Enjoy is very dark, scratchy effects and Gary Numan industrial synths; I like that deep sound. Bjork's voice is distant and melodic. "I wish I only love you, I wish implicitly" she croons as the synths gyrate like house music. The electronic rhythms are overpowering but somehow this really works. You've Been Flirting Again is another of the ballads Bjork likes to perform to show her vulnerable sad side. I never like them on her other albums, and this is no different. It is painfully slow and has a repetitive violin sound.

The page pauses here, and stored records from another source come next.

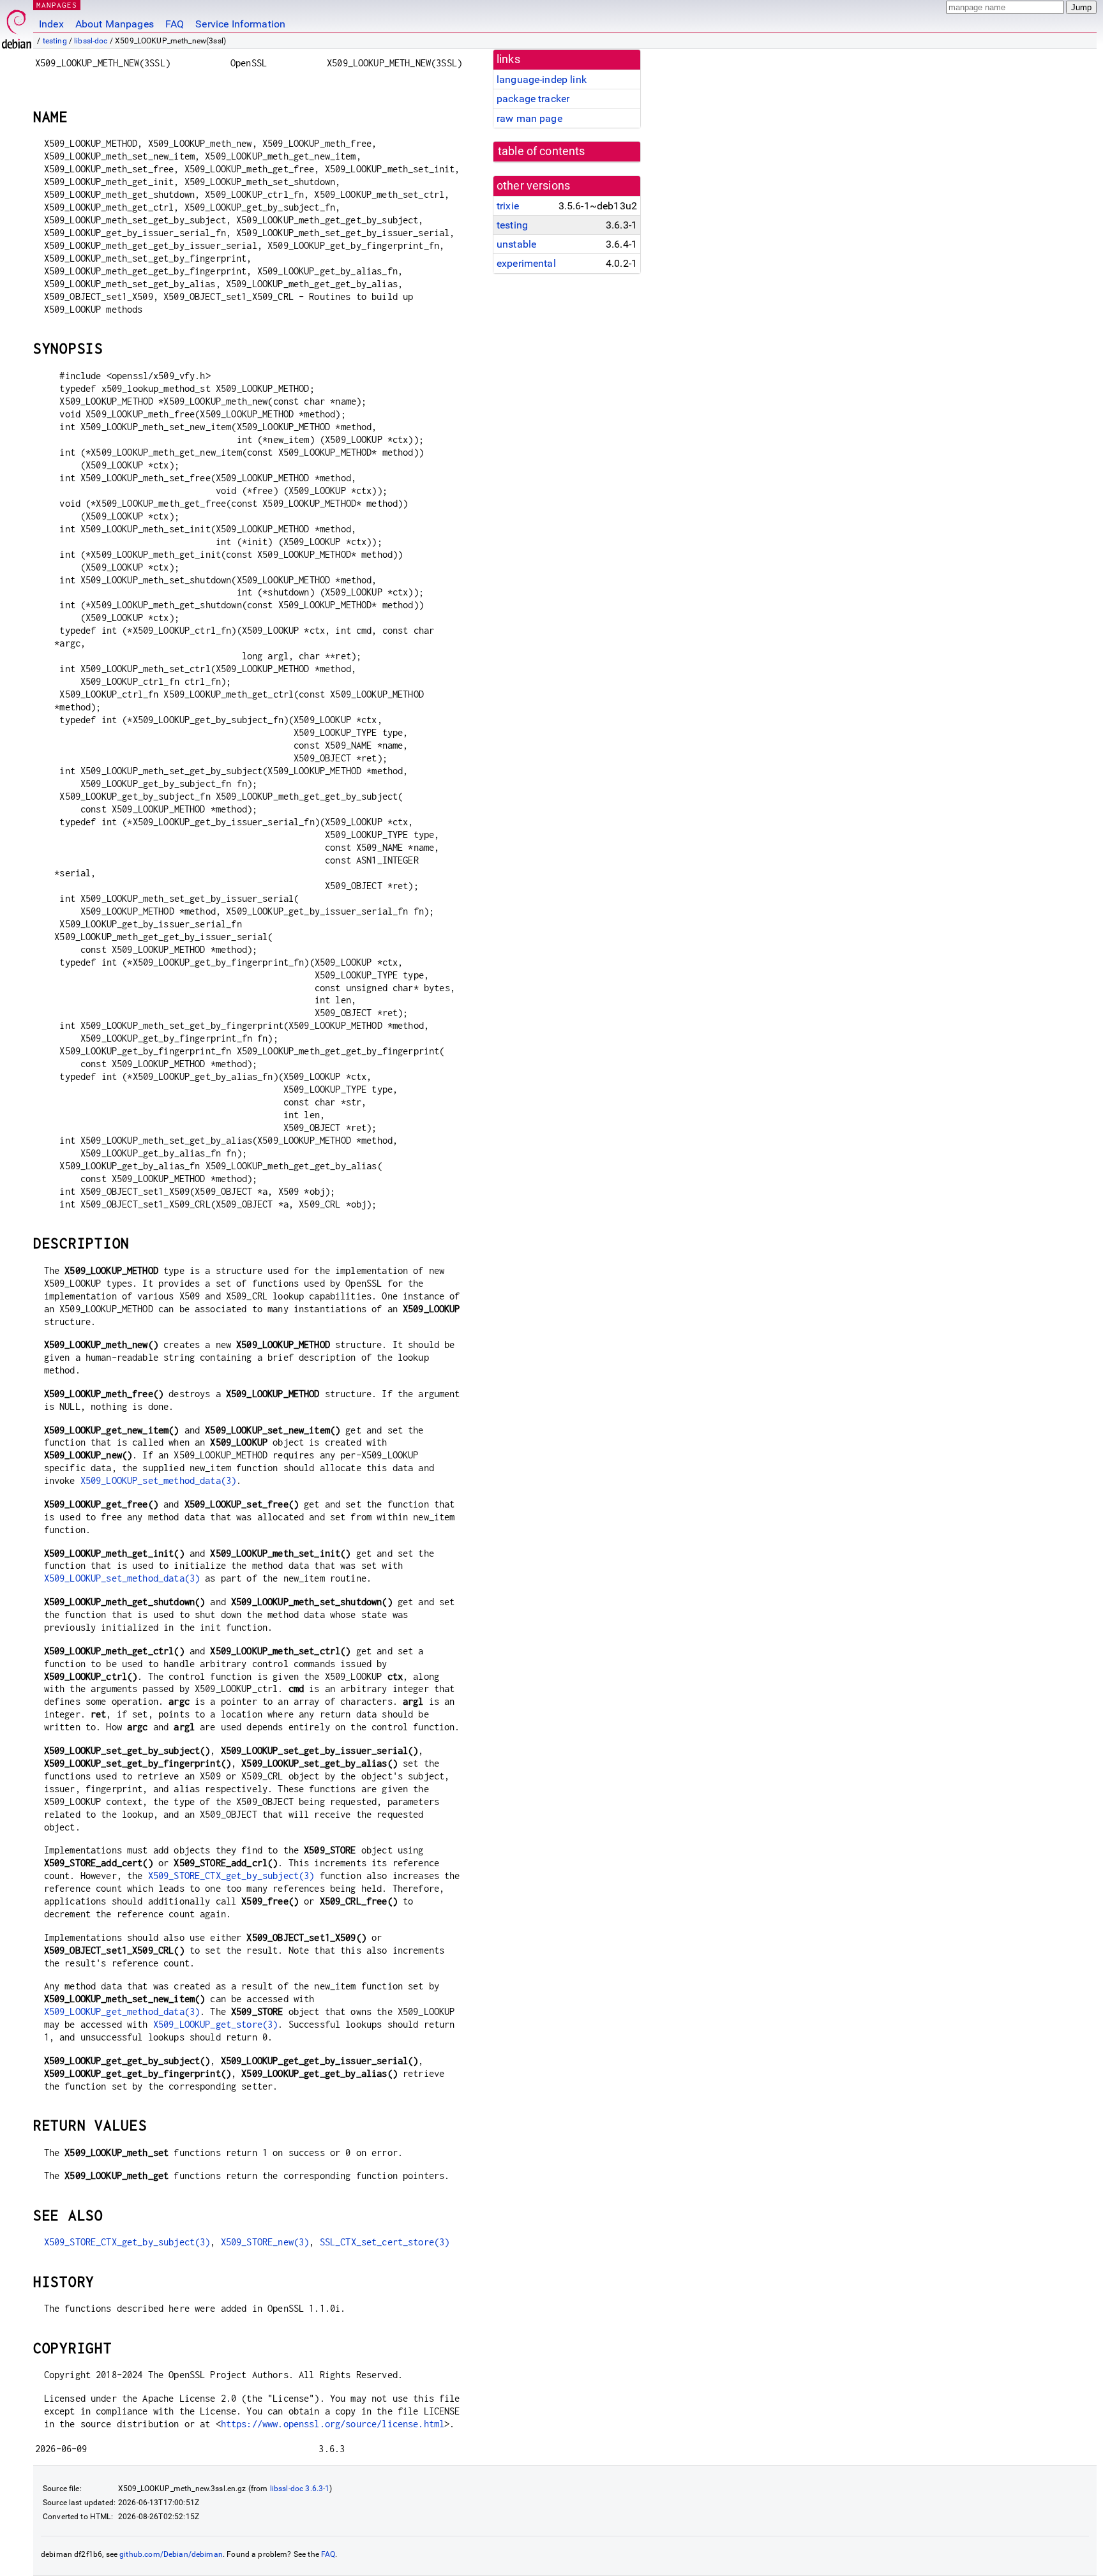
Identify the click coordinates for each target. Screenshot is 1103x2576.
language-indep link (542, 79)
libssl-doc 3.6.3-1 (300, 2488)
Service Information (240, 24)
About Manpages (114, 24)
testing (55, 40)
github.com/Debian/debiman (171, 2554)
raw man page (529, 118)
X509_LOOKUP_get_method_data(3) (122, 2011)
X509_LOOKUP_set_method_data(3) (158, 1480)
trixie (508, 206)
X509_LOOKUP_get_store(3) (215, 2024)
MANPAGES (56, 5)
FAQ (174, 24)
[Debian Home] (17, 26)
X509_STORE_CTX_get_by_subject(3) (231, 1875)
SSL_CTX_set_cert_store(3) (385, 2241)
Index (51, 24)
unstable (516, 244)
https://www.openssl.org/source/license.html (332, 2423)
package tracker (533, 99)
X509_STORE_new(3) (265, 2241)
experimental (526, 263)
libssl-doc (91, 40)
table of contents (541, 151)
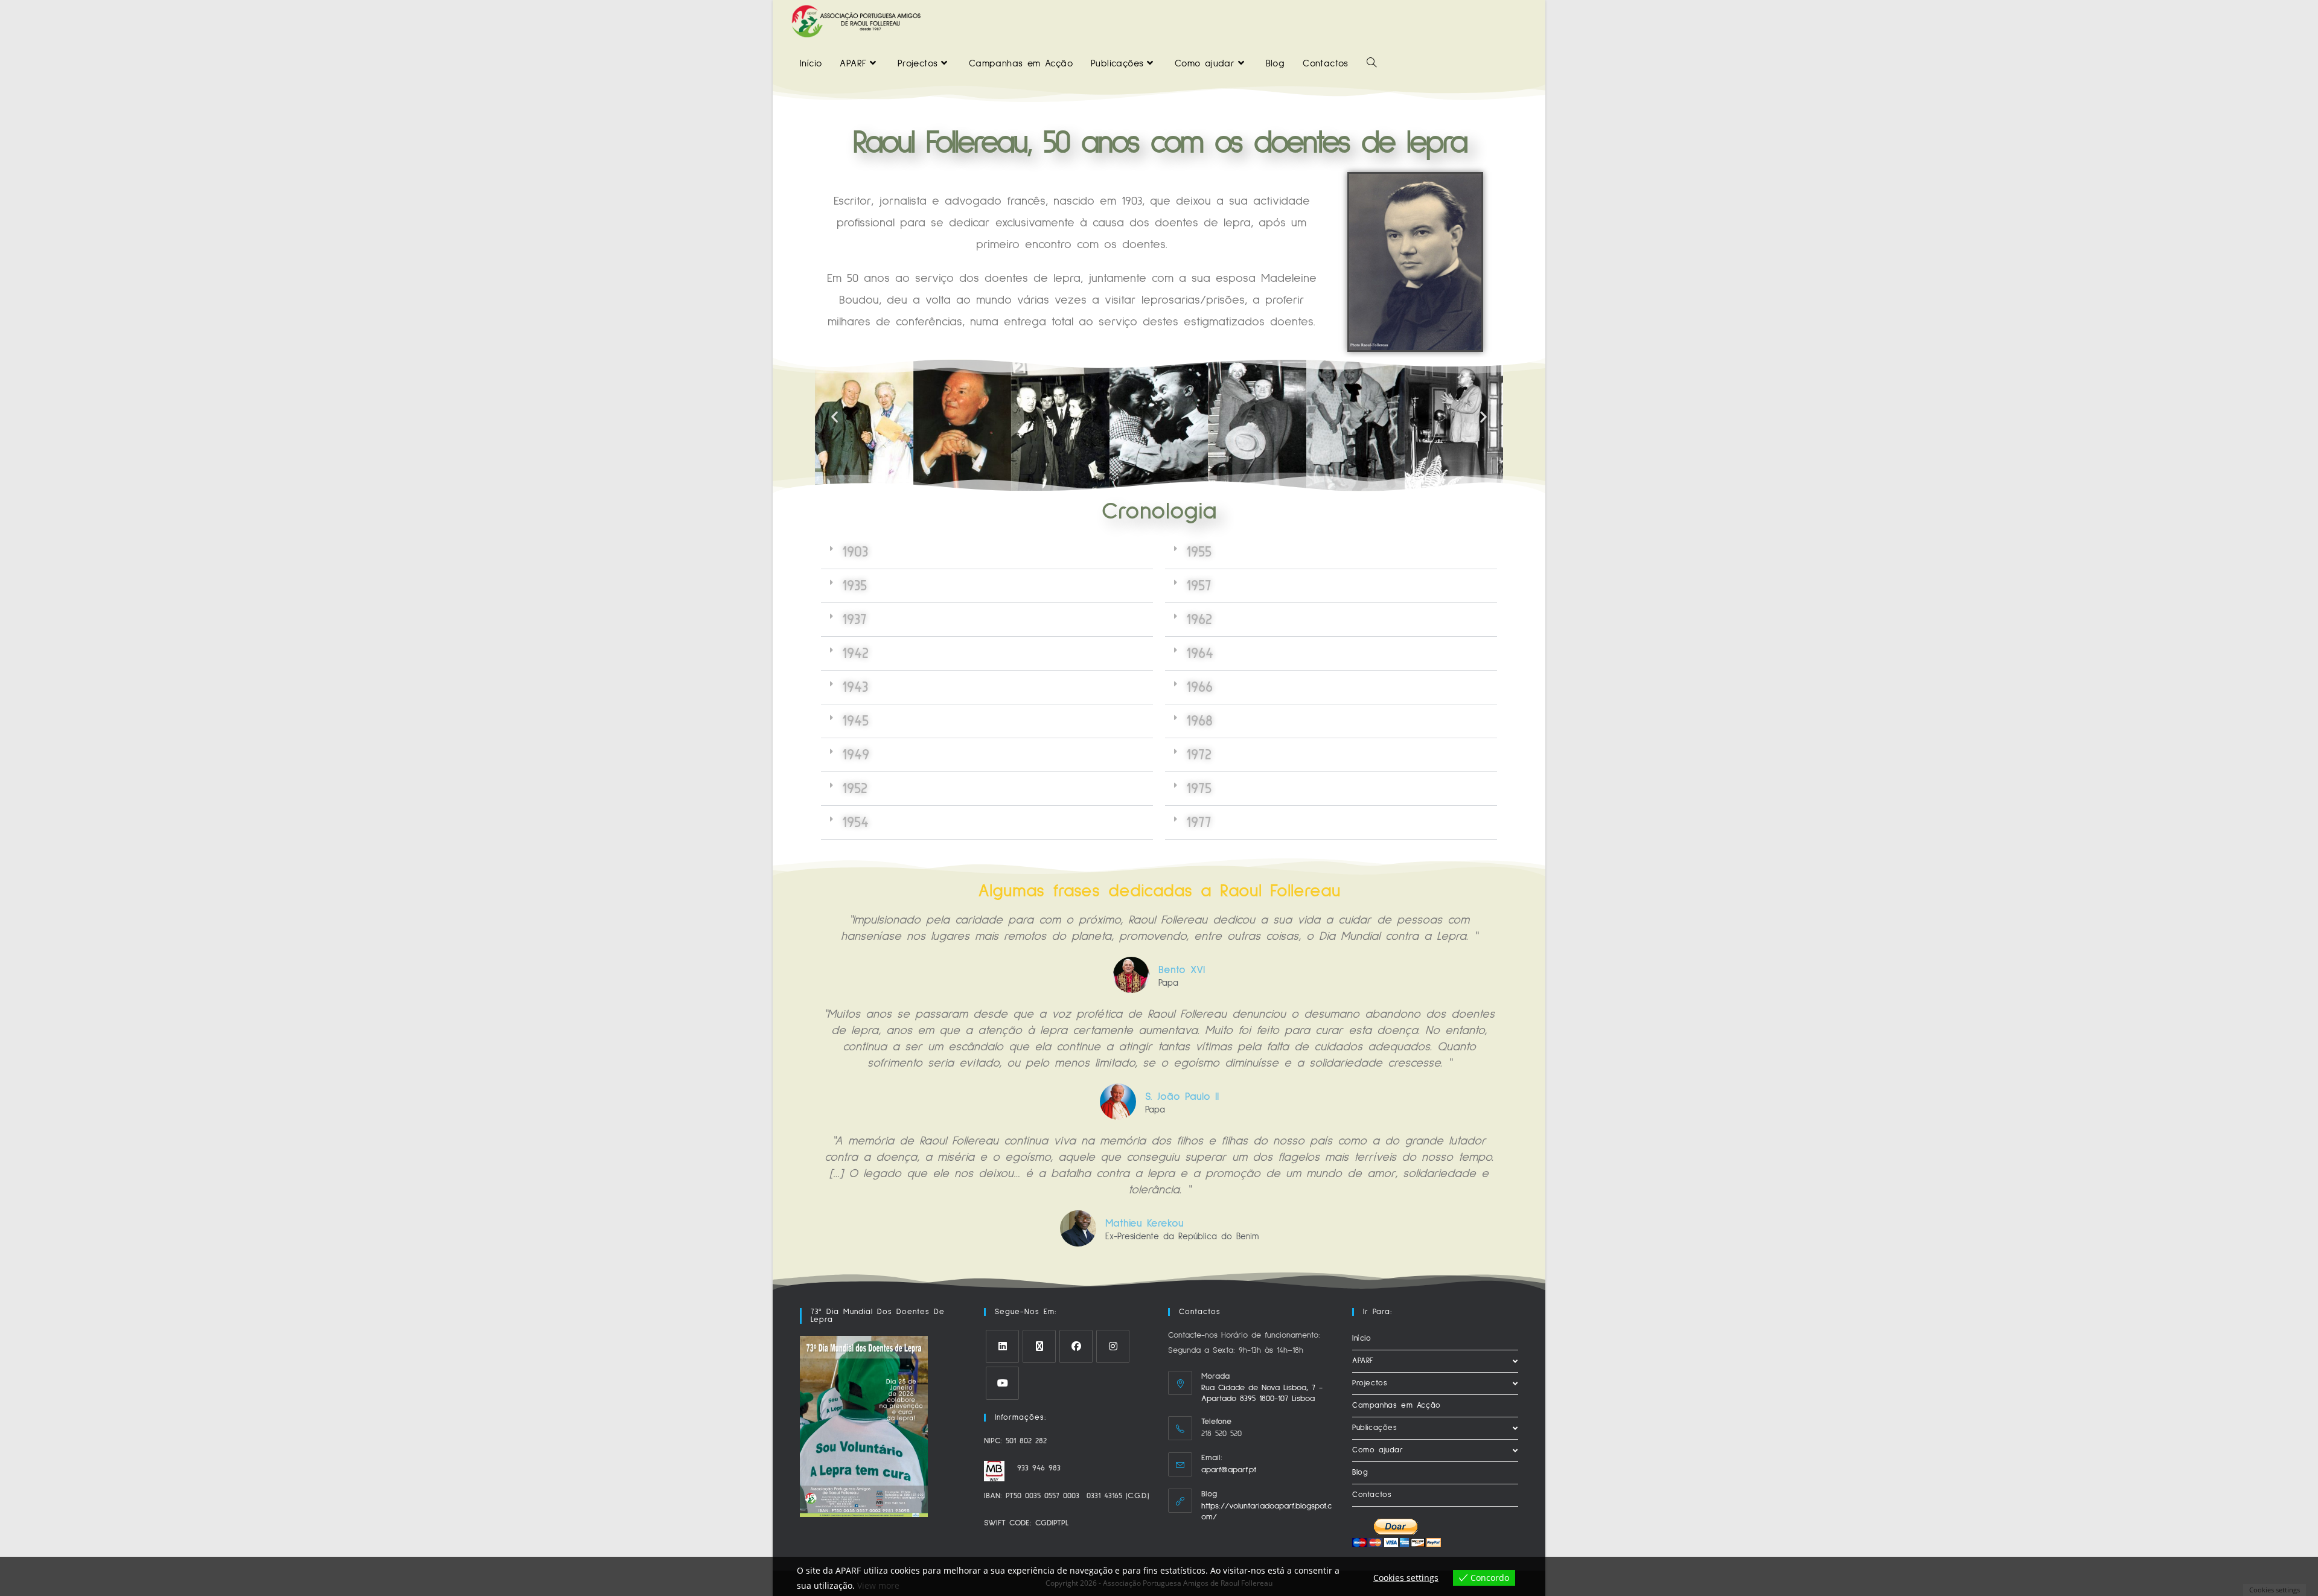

Isobel has more orchestral arrangements, a brass section and ambient strings, until an electro-drum begins and scratchy guitar. Bjork sings of being in "a forest pitch as dark, my name Isobel married to myself". The strings are luscious and sweeping, and overall this is a nice song.

Possibly Maybe is a quiet song with a lone organ motif, and Bjork's vulnerable voice overlayed as sinister strings are heard. The atmosphere is bleak and esoteric as a slow bass pulse is heard down tuned and electronic.

I Miss You has an electro pulse and a fast paced percussion sequence. Bjork says she misses me though she hasn't met me yet, but I can't relate to what she is on about; perhaps an imaginary relationship is not as painful as the real deal so she fantasises about the untouchable lover who is out there somewhere ready to sweep her off her feet.

Cover Me is a short thing with creepy keyboards and a mad whispering vocal that is sinister and haunting. Not my taste at all but it is quite a unique minimalist piece, the keyboards are progressive and almost improvisational. It ends with Headphones, with a low key humming keyboard and Bjork singing like the previous song, whispering quietly without force, just taking it easy voicing phrases such as "they haven't been touched before, these sounds are virgins, my headphones they saved my life, lulled me to sleep, nothing will be the same, I like this resonance, it elevates me, I don't recognise myself, this is very interesting." A compelling eerie song that says something about how music becomes our companion in our darkest hour.

So ends a satisfactory album, and I was quite fascinated by most of it. Bjork fans will love this no doubt as she is in her element here, having fun shocking the establishment and twisting music to form her own style.